Morrison hasn't noticed that economic times have changed

Apparently, if you think Scott Morrison's refusal to use the budget to boost the economy is motivated by an obsession with showing up Labor by delivering a huge budget surplus, you’re quite wrong.

No, he’s sticking to the highest principles of macro-economic management (which principles Reserve Bank governor Dr Philip Lowe doesn’t seem to understand).

We now know this thanks to the first speech of the new secretary to the Treasury, Dr Steven Kennedy, made last week. He explained to Senate Estimates the long-established orthodoxy among macro-economists in the advanced economies that "short-term economic weakness or unsustainably strong growth is best responded to by monetary policy" (interest rates) not fiscal policy (government spending and taxation).

Although the budget’s "automatic stabilisers" shouldn’t be prevented from assisting monetary policy in keeping growth stable, fiscal policy’s medium-term objective was to "deliver sustainable patterns of taxation and government spending".

Temporary fiscal actions should be taken only in "periods of crisis", which would be uncommon.

Now, I have to tell you Kennedy isn’t making these rules up. They did become orthodoxy in advanced-economy treasuries in the 1980s. They’re the reason John Kerin’s budget of 1991, delivered in the depths of "the recession we [didn’t] have to have" contained zero stimulus, meaning the stimulus, when it came in February 1992, came too late.

And it was the lesson he learnt from this stuff-up that prompted former Treasury secretary Dr Ken Henry to urge Kevin Rudd to "go early" after the global financial crisis in 2008.

These rules will have a familiar ring to those of us who each year study the fine print in budget statement 3 on the fiscal strategy.

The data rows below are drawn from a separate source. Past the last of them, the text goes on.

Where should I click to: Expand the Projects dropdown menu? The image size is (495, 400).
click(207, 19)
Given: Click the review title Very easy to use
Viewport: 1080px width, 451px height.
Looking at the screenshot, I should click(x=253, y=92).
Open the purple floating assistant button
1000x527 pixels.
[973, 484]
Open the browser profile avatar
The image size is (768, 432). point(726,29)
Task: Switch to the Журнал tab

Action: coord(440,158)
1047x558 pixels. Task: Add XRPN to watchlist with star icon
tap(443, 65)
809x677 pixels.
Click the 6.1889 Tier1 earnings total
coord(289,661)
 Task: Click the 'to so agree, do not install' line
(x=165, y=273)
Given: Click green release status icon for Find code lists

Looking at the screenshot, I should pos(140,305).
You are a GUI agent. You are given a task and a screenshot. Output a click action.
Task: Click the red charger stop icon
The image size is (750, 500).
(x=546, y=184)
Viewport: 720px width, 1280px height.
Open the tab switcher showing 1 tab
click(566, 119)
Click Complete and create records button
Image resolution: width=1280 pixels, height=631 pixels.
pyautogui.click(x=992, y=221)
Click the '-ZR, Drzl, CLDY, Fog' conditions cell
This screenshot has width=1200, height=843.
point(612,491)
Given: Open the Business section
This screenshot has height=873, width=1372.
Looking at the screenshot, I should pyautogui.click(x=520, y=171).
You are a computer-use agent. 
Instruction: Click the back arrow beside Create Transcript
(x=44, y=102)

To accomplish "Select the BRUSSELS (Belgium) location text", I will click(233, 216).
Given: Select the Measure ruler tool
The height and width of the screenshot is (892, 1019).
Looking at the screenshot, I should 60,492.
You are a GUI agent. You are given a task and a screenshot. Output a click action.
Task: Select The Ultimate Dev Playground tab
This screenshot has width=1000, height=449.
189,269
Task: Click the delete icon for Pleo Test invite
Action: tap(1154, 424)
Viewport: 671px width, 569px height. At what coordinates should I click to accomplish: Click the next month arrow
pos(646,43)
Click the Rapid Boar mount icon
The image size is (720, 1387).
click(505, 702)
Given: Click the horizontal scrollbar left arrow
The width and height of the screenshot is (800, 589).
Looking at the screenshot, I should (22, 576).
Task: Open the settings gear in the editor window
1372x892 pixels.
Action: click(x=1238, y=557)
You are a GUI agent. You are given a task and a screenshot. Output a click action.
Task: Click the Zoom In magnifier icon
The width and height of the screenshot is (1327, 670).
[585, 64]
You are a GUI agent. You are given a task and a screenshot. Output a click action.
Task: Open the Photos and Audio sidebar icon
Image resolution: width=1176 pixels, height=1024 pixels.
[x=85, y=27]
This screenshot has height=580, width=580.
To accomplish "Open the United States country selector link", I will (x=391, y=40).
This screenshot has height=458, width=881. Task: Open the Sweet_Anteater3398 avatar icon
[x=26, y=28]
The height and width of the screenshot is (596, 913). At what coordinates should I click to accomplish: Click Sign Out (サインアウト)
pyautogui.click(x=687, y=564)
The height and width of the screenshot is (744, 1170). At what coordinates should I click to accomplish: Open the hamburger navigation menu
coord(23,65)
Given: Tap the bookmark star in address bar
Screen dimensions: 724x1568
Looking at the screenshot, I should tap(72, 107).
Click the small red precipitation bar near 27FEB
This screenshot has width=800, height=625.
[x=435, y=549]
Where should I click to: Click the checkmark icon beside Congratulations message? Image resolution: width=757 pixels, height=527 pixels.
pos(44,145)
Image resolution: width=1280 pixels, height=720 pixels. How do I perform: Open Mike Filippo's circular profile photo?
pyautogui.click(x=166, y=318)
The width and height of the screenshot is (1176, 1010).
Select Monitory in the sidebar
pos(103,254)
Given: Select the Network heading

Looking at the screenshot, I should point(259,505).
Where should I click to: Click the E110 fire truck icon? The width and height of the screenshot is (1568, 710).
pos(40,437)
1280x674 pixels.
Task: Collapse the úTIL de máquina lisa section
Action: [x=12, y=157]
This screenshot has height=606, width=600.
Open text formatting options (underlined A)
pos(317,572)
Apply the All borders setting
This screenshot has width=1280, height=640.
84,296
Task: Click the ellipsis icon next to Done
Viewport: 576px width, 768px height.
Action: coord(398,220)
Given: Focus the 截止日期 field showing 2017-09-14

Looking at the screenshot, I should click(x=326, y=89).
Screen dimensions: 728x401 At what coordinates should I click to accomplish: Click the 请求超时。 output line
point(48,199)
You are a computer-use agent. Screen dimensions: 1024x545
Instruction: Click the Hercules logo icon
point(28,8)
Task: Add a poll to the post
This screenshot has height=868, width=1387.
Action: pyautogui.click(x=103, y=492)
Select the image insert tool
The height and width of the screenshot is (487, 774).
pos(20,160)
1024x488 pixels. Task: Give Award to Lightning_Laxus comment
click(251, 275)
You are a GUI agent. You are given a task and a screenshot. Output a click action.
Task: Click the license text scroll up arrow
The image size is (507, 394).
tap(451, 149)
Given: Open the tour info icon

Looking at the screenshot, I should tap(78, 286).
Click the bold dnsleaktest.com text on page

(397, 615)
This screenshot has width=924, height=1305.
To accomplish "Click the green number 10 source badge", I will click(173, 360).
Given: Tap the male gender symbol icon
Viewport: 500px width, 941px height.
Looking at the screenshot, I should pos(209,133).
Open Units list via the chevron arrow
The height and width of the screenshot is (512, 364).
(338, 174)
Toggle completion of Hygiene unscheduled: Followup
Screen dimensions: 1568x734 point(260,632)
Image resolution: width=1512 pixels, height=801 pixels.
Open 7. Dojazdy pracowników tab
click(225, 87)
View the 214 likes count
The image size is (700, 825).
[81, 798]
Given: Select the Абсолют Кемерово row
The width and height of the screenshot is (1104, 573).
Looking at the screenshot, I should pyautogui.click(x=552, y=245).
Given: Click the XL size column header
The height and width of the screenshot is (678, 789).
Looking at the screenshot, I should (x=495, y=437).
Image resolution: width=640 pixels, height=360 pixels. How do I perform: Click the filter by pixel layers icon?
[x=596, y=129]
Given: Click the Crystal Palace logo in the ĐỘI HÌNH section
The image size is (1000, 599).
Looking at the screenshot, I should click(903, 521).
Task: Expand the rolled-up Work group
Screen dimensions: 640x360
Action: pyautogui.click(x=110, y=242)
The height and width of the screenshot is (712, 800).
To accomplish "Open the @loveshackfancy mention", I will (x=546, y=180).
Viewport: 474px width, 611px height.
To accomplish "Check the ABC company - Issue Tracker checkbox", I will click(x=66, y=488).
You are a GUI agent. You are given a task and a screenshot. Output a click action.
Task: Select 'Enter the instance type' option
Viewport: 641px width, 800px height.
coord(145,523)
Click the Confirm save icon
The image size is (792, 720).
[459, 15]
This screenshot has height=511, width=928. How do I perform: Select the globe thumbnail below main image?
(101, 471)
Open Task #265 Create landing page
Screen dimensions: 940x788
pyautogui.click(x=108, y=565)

Particularly in the reference to the role of the budget’s automatic stabilisers, you see the fingerprints of Treasury’s leading macro-economist in recent decades, Dr Martin Parkinson.

Which is all very lovely. Just one small problem: the circumstances of the advanced economies – including ours – have changed radically since those rules were establish in the 1980s. They made sense then; they make no sense now.

For a start, how can you say, leave it all to monetary policy, when the official interest rate is almost as low as it can go? Has no one in the Canberra bubble noticed? Or do they imagine a switch from conventional to unconventional monetary policy tools would be seamless and involve no loss of efficacy or adverse consequences?

And since when did the orthodox assignment of roles between fiscal and monetary policies involve monetary policy resorting to unconventional measures?

The diminished effectiveness of monetary policy is a big part of the reason the world’s leading macro-economists have for some time been moving away from the old view that monetary policy was superior to fiscal policy as the main instrument for stabilising demand.

All those reasons are spelt out by Harvard’s Professor Jason Furman – a former chairman of President Obama’s Council of Economic Advisers – in a much-noted paper (summarised by me here). It was written as long ago as 2016, but doesn’t seem yet to have reached the banks of the Molonglo.

If there’s one thing macro economists know it’s that, these days, the economies of the developed world – including ours – don’t work the way they used to in the 1980s, or even before the financial crisis.

Interest rates are at record lows around the developed world not only because inflation is negligible but also because the world neutral real interest rate has been falling for decades and is now lower than it’s ever been.

This is linked to the fact – often referred to by Lowe, but not mentioned by Kennedy - that the supply of loanable funds provided by the world’s savers greatly exceeds the demand to borrow those funds for real investment.

Around the developed world – and in Australia – consumption is weak, business investment is weak, productivity improvement is low and real wage growth is low, while employment growth is stronger than you’d expect in the circumstances. Countries keep revising down their estimates of the "non-accelerating-inflation rate of unemployment" (that is, full employment), but no one really knows just how low it now is.

To give him his due, Kennedy’s speech reveals him to be just as puzzled as the rest of us about why the economy is behaving so differently.

But one thing seems clear: the private sector isn’t generating sufficient demand to get us out of "secular stagnation," so it’s up to the public sector to fill the void. And, sorry, but with monetary policy down for the count, that means using fiscal policy. They're the new, 21st century rules.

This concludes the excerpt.